Embraced by his community as a beloved mariachi, “El Charro Negro” still encountered race-related obstacles as a Black man in the genre.

“There are those [in the industry] who are not in the least bit thrilled to this day. They won’t answer my phone calls, my emails, my text messages I’ve sent,” he says. “The public at large hasn’t a problem with it, but a lot of the time it’s those at the helm of decision making who want to keep [the genre] exclusively Mexican.”

“El Charro Negro” persisted, slowly attracting fans worldwide while promoting a message of harmony through his music.

In 2007, 12 years into his career, Pollard received a golden ticket opportunity.

El Charro Negro
Pollard (left) seen with legendary Mexican artist Vicente Fernandez (right) in 2007. Photo courtesy of Timothy Pollard.

In a by-chance encounter with a stagehand working on Fernandez’s tour, Pollard was offered the chance to perform onstage. The singer was skeptical that the offer was legit. After all, what are the chances?

The next day Pollard went to his day job at the time and said, “a voice in my head, which I believe was God said, ‘wear your blue velvet traje tonight.'”

That evening Pollard went to a sold-out Stockton Area where he met his idol. As he walked on the stage, Pollard recalls Fernandez insisting that he use his personal mic and band to perform “De Que Manera Te Olvido.”

“[Fernandez] said he did not even want to join me,” he recollects about the show. “He just was kind and generous enough to let me sing that song on his stage with his audience.”

The crowd applauded thunderously, which for Pollard was a sign of good things to come.

El Charro Negro
Timoteo “El Charro Negro” with Don Francisco on Don Francisco Presenta in 2011. Photo courtesy of Timothy Pollard.

In 2010, he released his debut album “Me Regalo Contigo.” In perfect Spanish, Pollard sings with great conviction replicating the soft tones of old-school boleros.

Unraveling the rollercoaster of relationships, heart-wrenchingly beautiful ballads like “Me Regalo Contigo” and “Celos” are his most streamed songs. One hidden gem that has caught the listener’s attention is “El Medio Morir.”

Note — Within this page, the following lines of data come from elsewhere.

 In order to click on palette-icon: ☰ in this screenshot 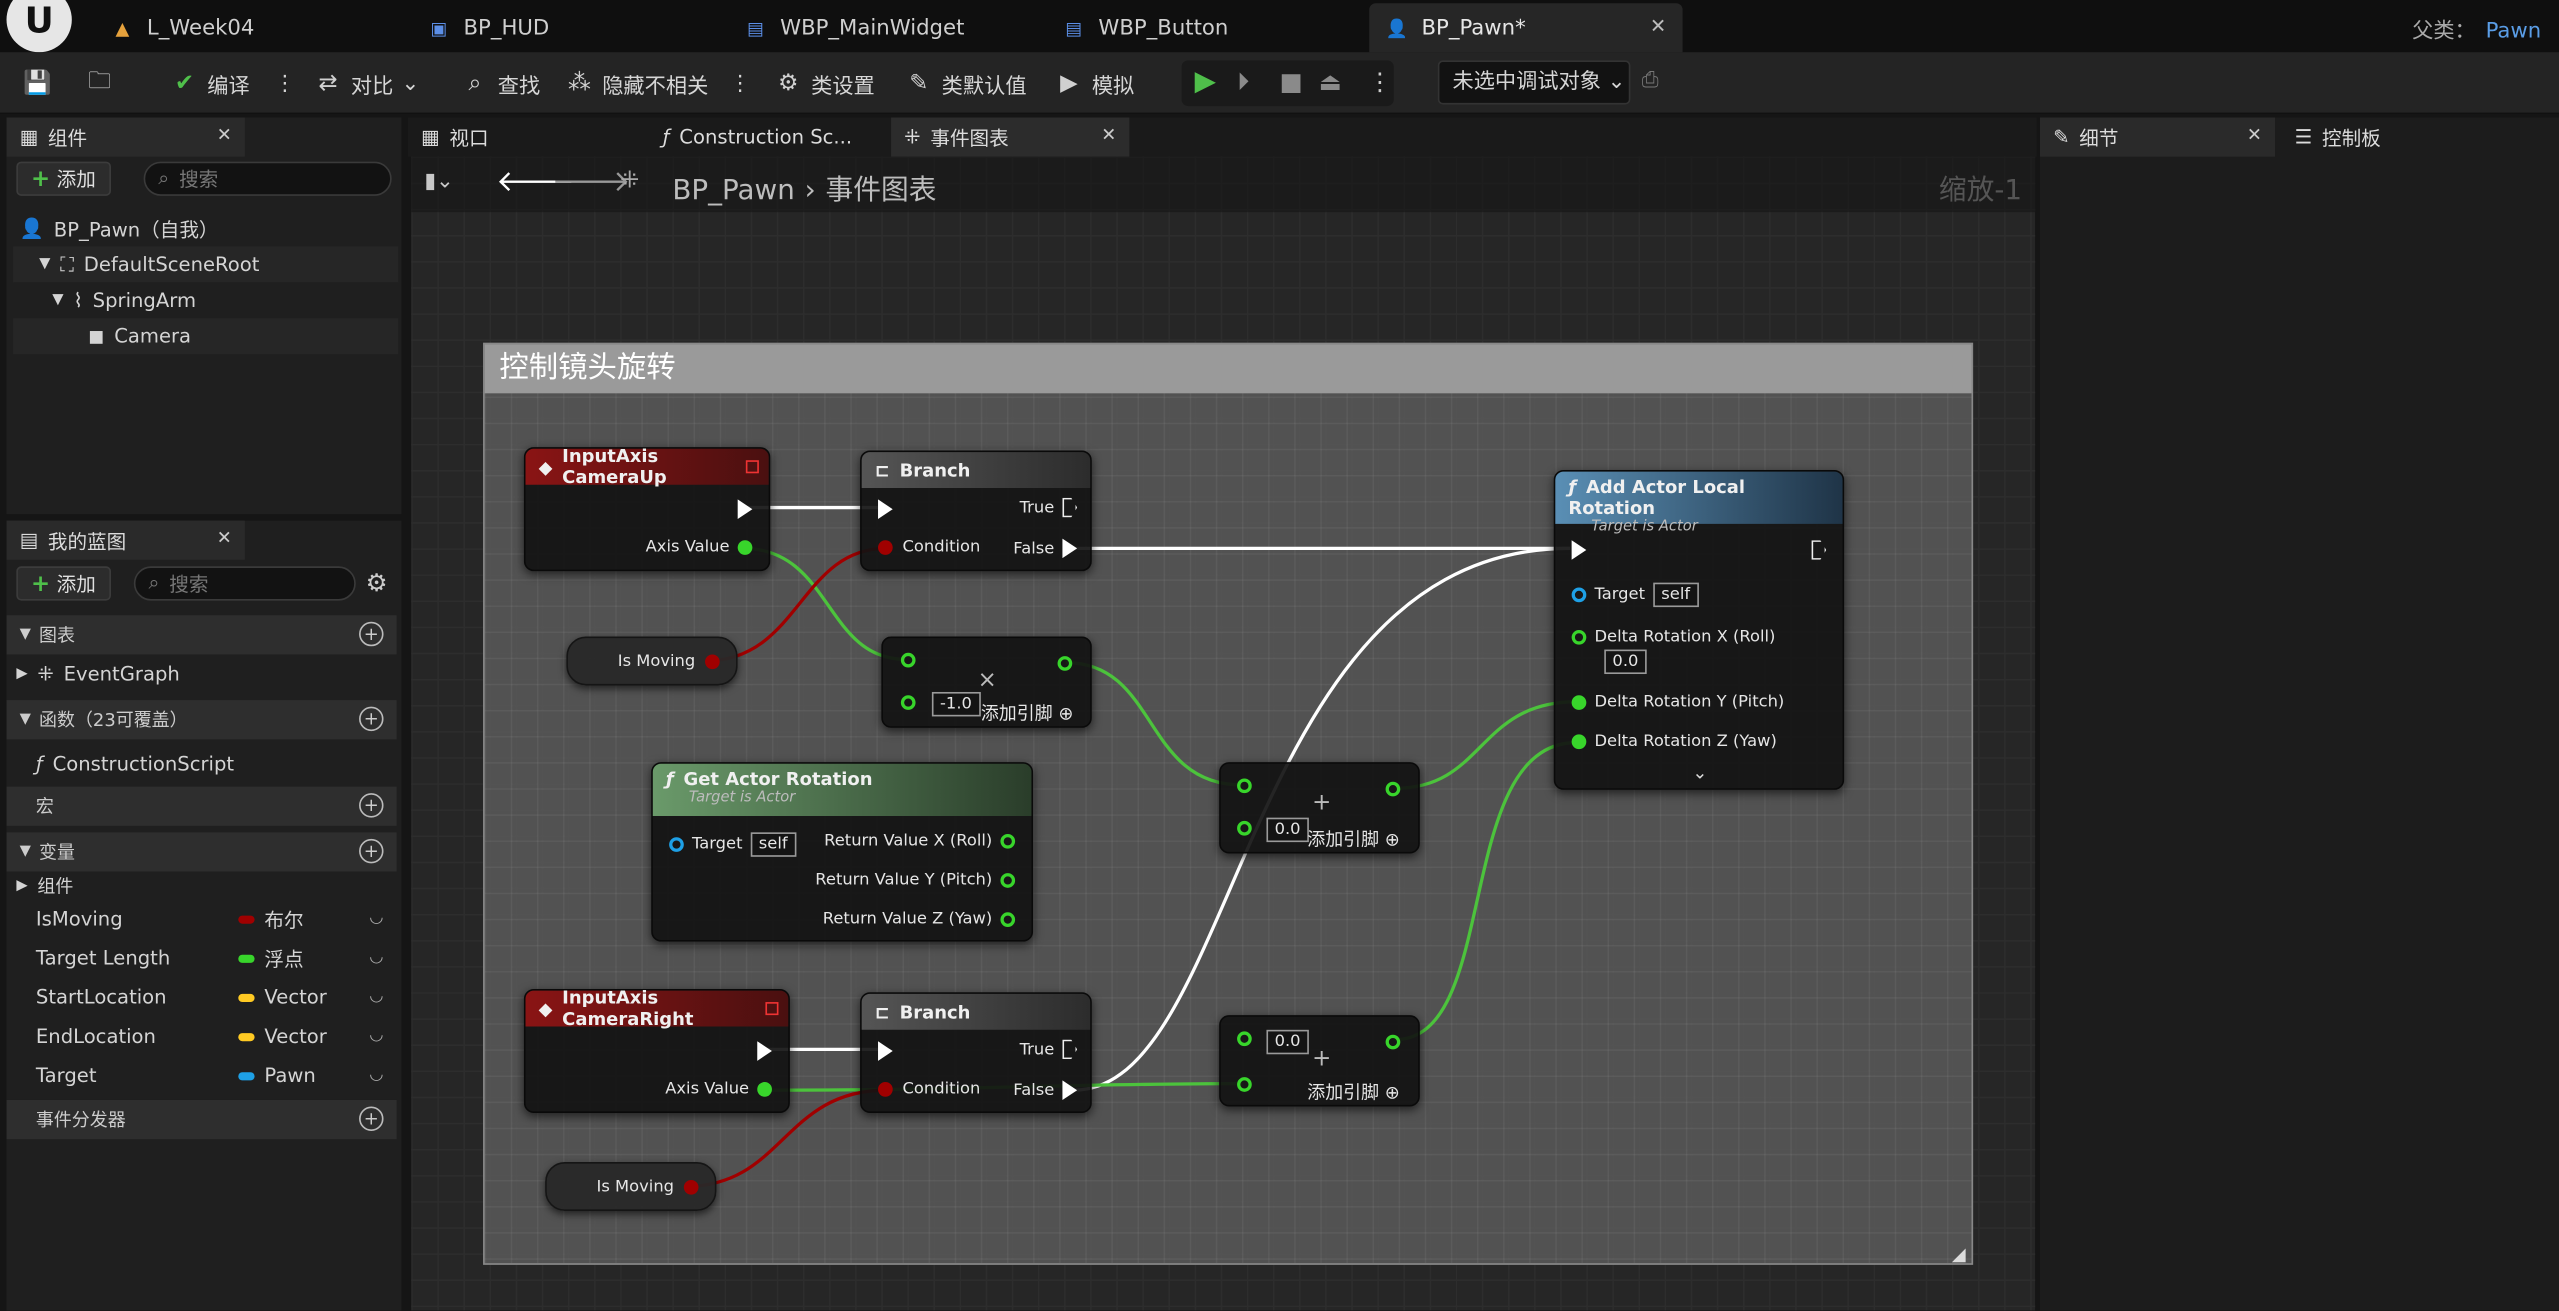, I will do `click(2304, 137)`. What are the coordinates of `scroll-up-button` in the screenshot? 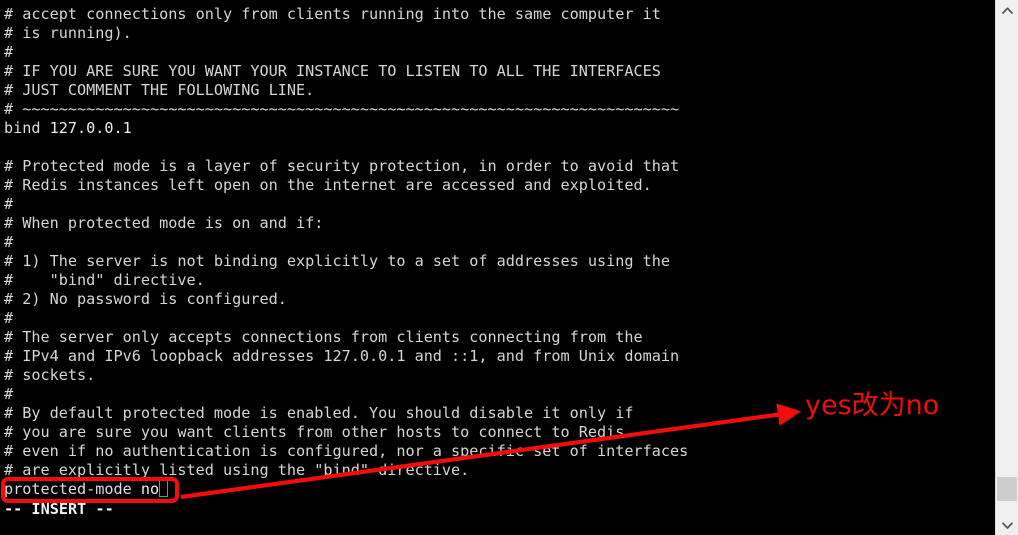 It's located at (1007, 10).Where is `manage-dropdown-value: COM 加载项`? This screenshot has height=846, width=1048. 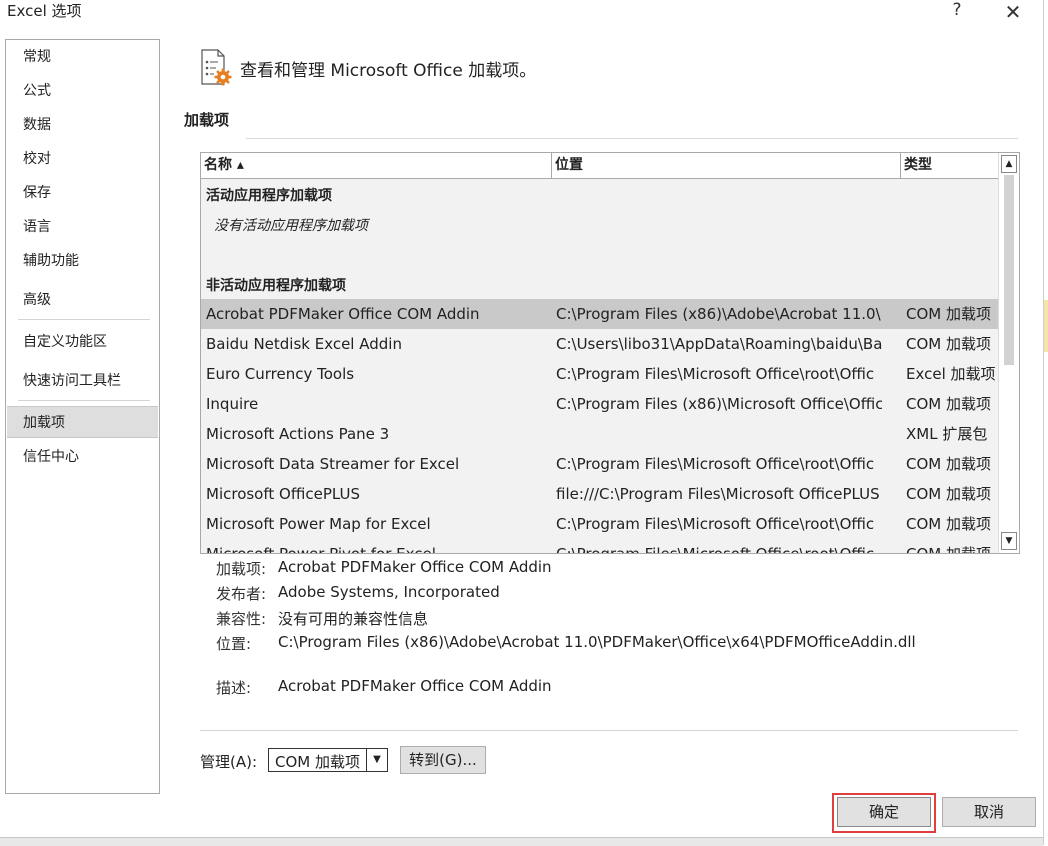
manage-dropdown-value: COM 加载项 is located at coordinates (318, 762).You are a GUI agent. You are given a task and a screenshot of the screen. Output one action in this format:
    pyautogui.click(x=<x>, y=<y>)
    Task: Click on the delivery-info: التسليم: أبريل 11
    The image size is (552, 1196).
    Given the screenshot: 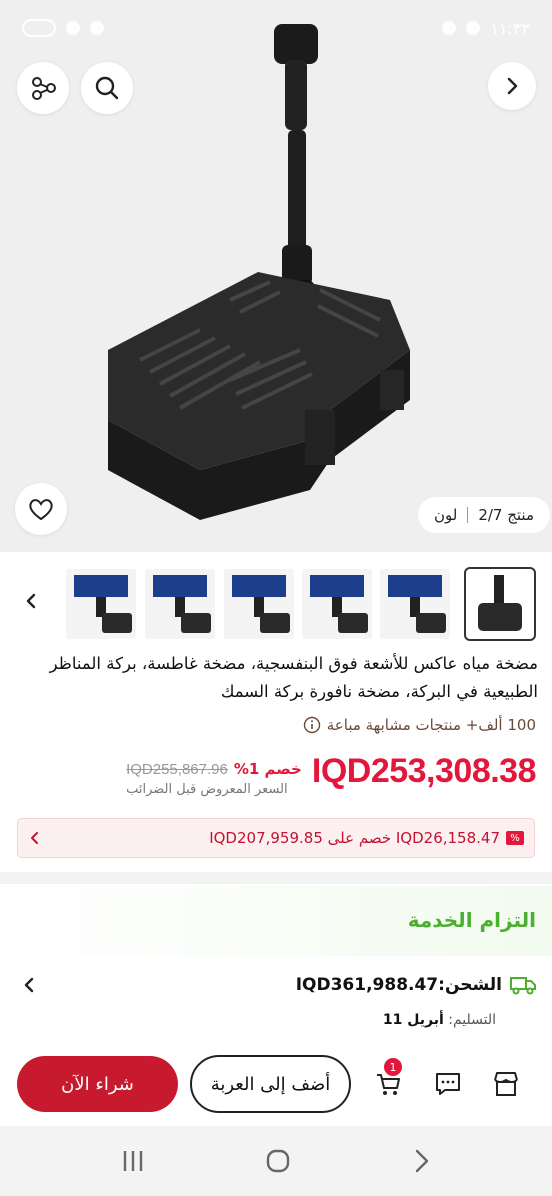 What is the action you would take?
    pyautogui.click(x=440, y=1020)
    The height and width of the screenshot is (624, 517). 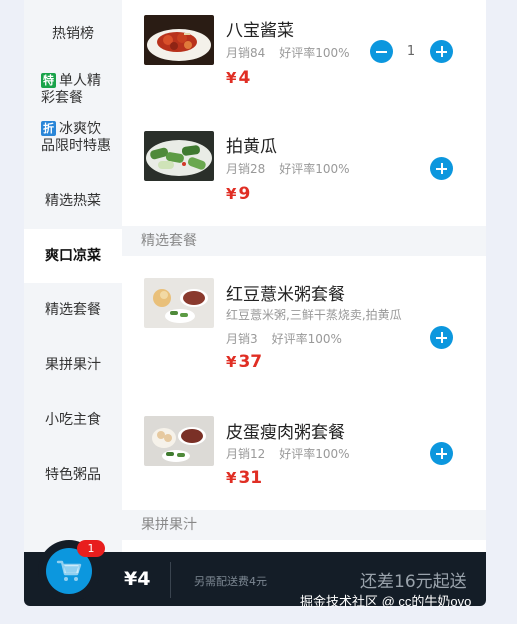 I want to click on sidebar-item-hot-dishes: 精选热菜, so click(x=73, y=201).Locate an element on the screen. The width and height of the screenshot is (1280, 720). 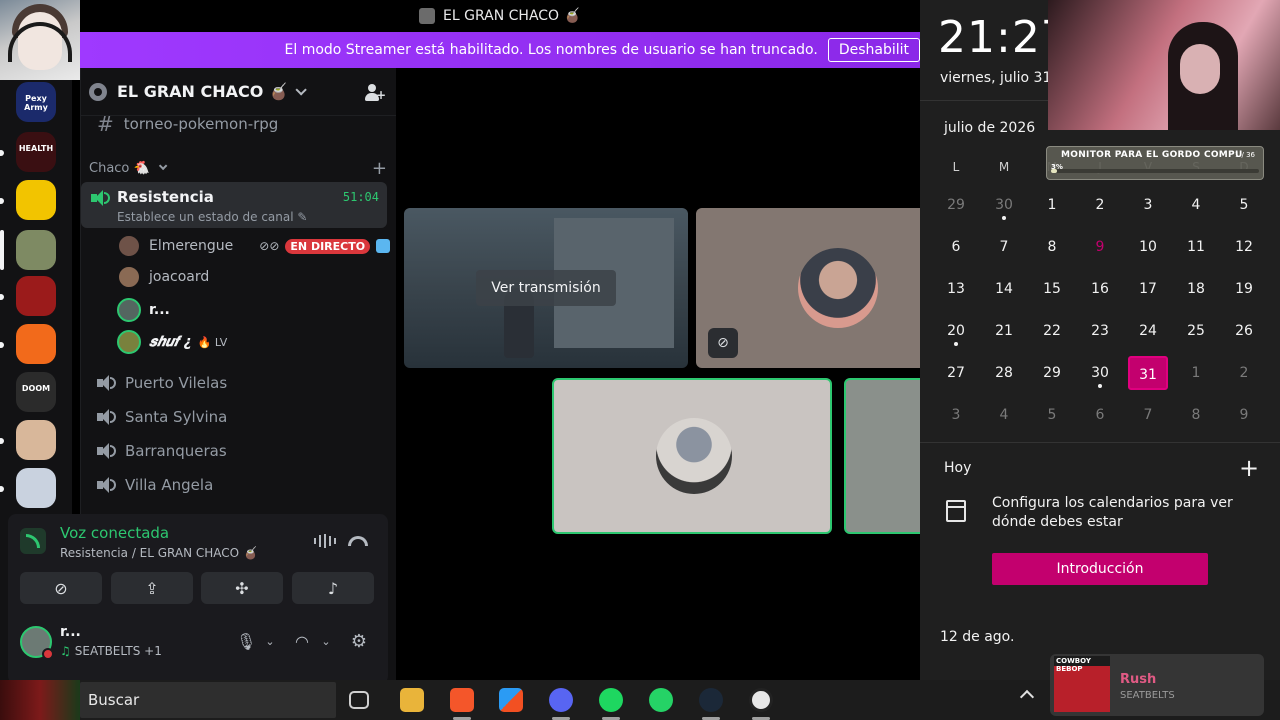
calendar-day-today: 31 is located at coordinates (1148, 373).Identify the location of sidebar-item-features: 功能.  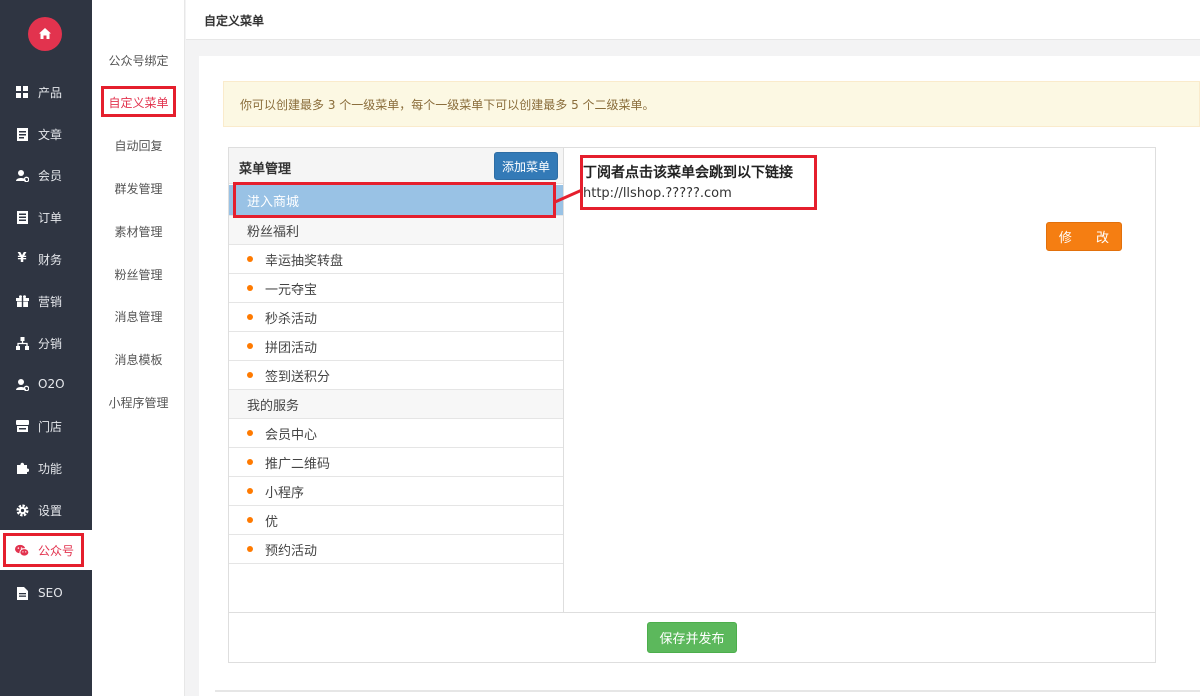
(46, 468). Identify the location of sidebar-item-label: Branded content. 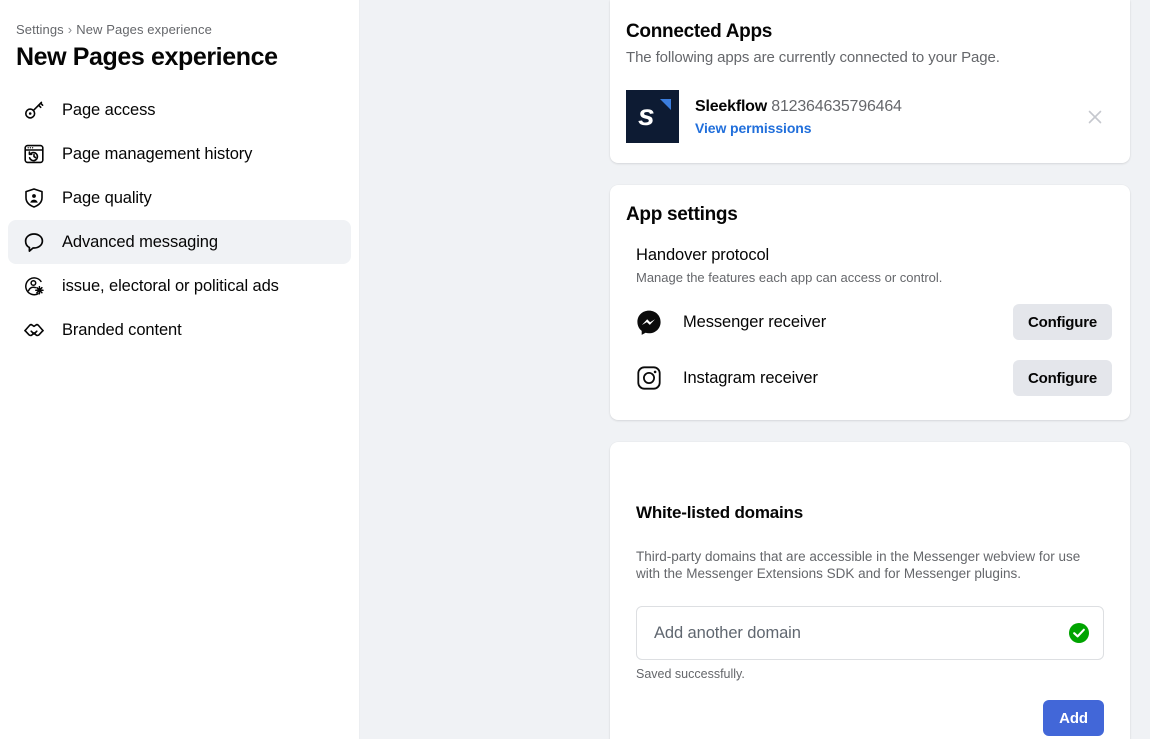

As soon as the track begins it is unlike the others. Timoteo delivers a ’90s R&B love ballad in Spanish, singing with gumption as his riffs and belts encapsulate his unique sound and story.

Having appeared on shows like Sabado Gigante, Don Francisco Presenta, and Caso Cerrado in 2011, Timoteo’s career prospered.

Timoteo hasn’t released an album since 2010 but he keeps his passion alive. The singer has continued to perform, even during the Covid pandemic. He has high hopes for future success and original releases, choosing to not slow down from his destined musical journey.

“If God is with me, who can be against me? It may not happen in a quick period of time, but God will make my enemies my footstool,” he said.

“I’ve continued to be successful and do some of the things I want to do; maybe not in a particular way or in particular events, but I live in a very happy and fulfilled existence.”